__TEXT SEGMENT__.
========================================

Time-of-flight (ToF) is a relatively new method by which it is possible to gather detailed 3D information. By illuminating a scene, usually using infrared or near-infrared light, a ToF camera can measure the distance between itself and objects within that scene. Compared to other techniques for acquiring 3D information - such as use of scanning or stereoscopic vision - ToF cameras are capable of exhibiting greater accuracy, while being extremely fast and affordable. This opens up the advantages of 3D imaging to a much greater variety of applications than was feasible previously, covering gaming, medicine, manufacturing, etc.
How Does ToF Work?
ToF camera systems consist of an image sensor, image processing chip and modulated light source. In simple terms, these systems work by illuminating a scene with a modulated light source, and then measuring the phase shift of the wave that is reflected back. Since light has a constant speed, ToF cameras are able to calculate the distance to each point in the scene based on the time it took for that light to return to the camera. Rather than scanning an image line by line, a ToF camera system will illuminate the entire scene all at once and then measures phase shift in the light reflected back to the image sensor. This raw data can be captured quickly and the calculation required to derive the distance is relatively straightforward, with ToF cameras thus achieving extremely high frame rates (even beyond what human vision can discern). This means that unlike many other 3D vision arrangements, ToF allows 3D depth information to be extracted from a scene in real-time using embedded processors.

========================================

__WORK INSTRUCTION__. List the components that the time-of-flight text says make up a ToF camera system. The data that comes next has no connection to the time-of-flight text.

__SOURCE MATERIAL__.
========================================

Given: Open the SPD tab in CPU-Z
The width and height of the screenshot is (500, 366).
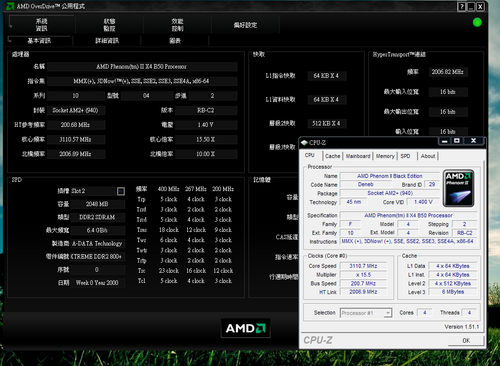Looking at the screenshot, I should 405,156.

========================================

__RESPONSE BELOW__.
- Image sensor
- Image processing chip
- Modulated light source